### PROBLEM TO WORK ON
From the Father's Day sermon below, return the passage between "She weeps. The" and "prompted Jesus’ parable.", inclusive, word for word.

Sunday, June 16, 2013

Grace and Dangerous Love

I think it’s deeply ironic that this Father’s Day, our Gospel centres on Jesus’ ministry to and with women, but as the song says, behind every great man, there had to be a great woman... No, not so with Jesus. The gospels tell of great women who are not behind Him but with Him and before Him - serving, learning, proclaiming.

We do not know who this woman is but we are told she is a sinner. Her sin removes her from her place within a family, a community, in worship, in love.  Her sin ostracizes her and now renames her, redefines her as someone to be shunned and avoided. Her sin utterly dehumanizes her.  She is no-one. She has no status. No value. She is nothing. 

She hears that He is at the house of Simon the Pharisee.  She comes from the darkness of the colonnade behind where he is reclining to eat. She cannot bear to look Him in the face - she does not know who she is any more - He cannot know her, He must not know her.

She weeps. The tracks of her tears tell her story of shame.  As she offers herself to Jesus with tears and ointment - He offers her in return that which she could not find herself - forgiveness.

Did her actions repulse Simon? Did he curl his lip? Did his love for of the letter of the Law condemn her with a look of disdain? We’ll not know what prompted Jesus’ parable.

Who do you think would be more grateful, Jesus asks, a man whose debt of five hundred denarii was cancelled or the one forgiven fifty?  It’s simple.  All that’s required here is a basic understanding of mathematics, as the first man is forgiven ten times the debt of the other.

Simon knows how to count, and so answers grudgingly that he supposes (“supposes”? – really, Simon, you only suppose?) it would be the man for whom the greater debt was cancelled?

Jesus looks at and acknowledges this woman - something that has not happened to her for some time - but speaks to Simon. Her actions outwardly demonstrate the repentance, the true nature, of her innermost heart and He forgives her.

Forgiveness at heart is the giving back, the restoring of relationship. It is releasing any claim on someone else for some past injury or offense. That’s why the analogy of the debt works so well. Forgiveness cancels relational debt and opens up a future.

### SUPPLIED INFORMATION
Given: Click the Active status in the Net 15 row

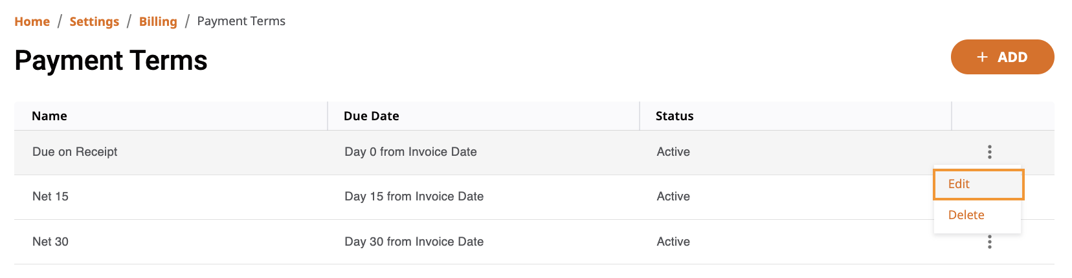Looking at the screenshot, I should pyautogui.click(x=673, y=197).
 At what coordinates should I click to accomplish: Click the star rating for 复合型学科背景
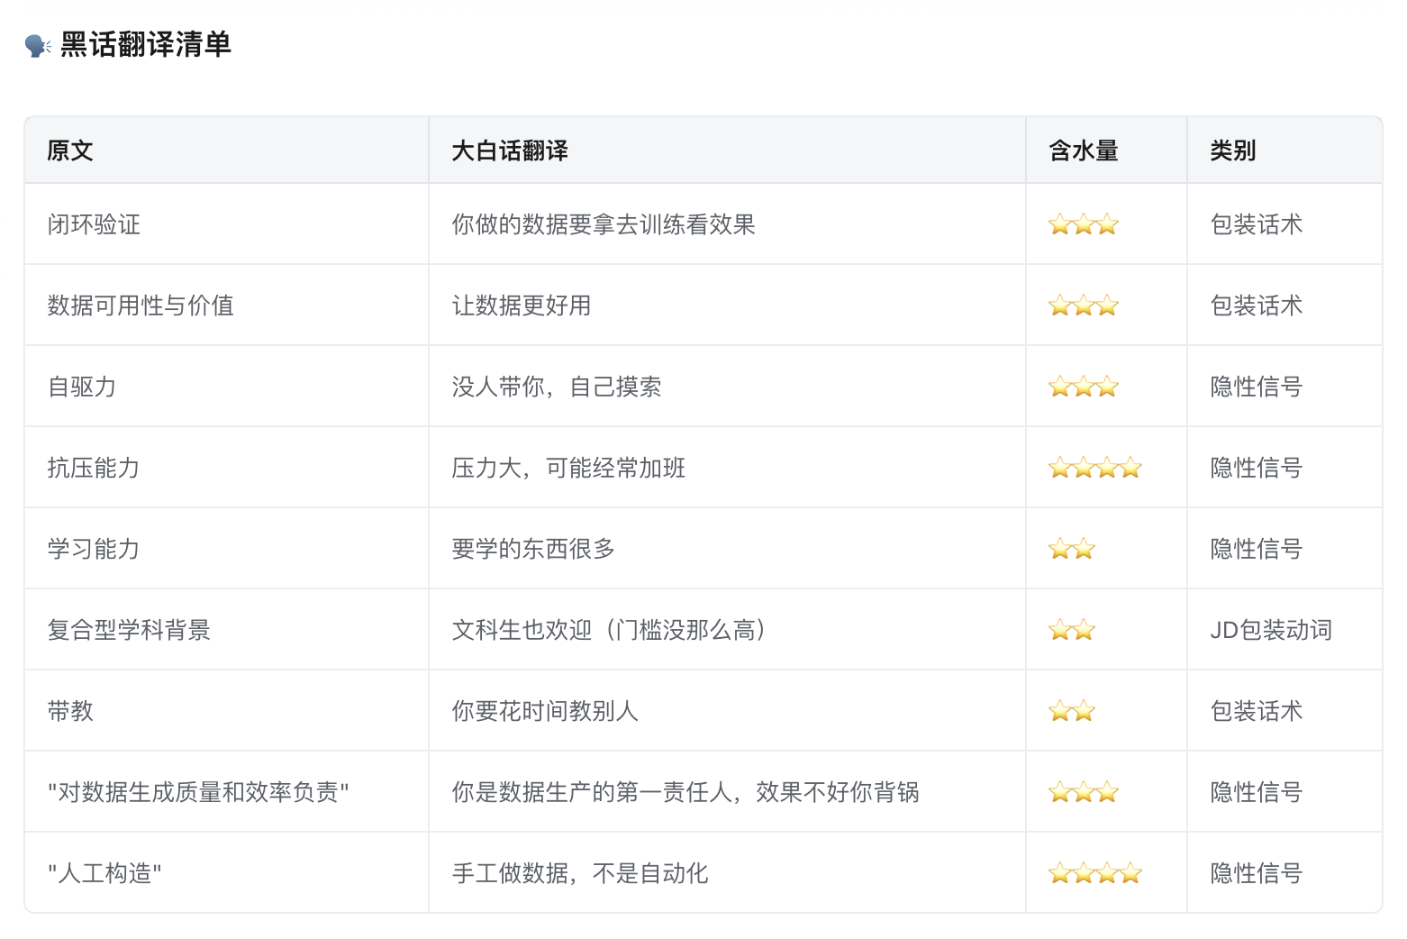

### SOLUTION TO THIS PROBLEM
She weeps. The tracks of her tears tell her story of shame.  As she offers herself to Jesus with tears and ointment - He offers her in return that which she could not find herself - forgiveness.

Did her actions repulse Simon? Did he curl his lip? Did his love for of the letter of the Law condemn her with a look of disdain? We’ll not know what prompted Jesus’ parable.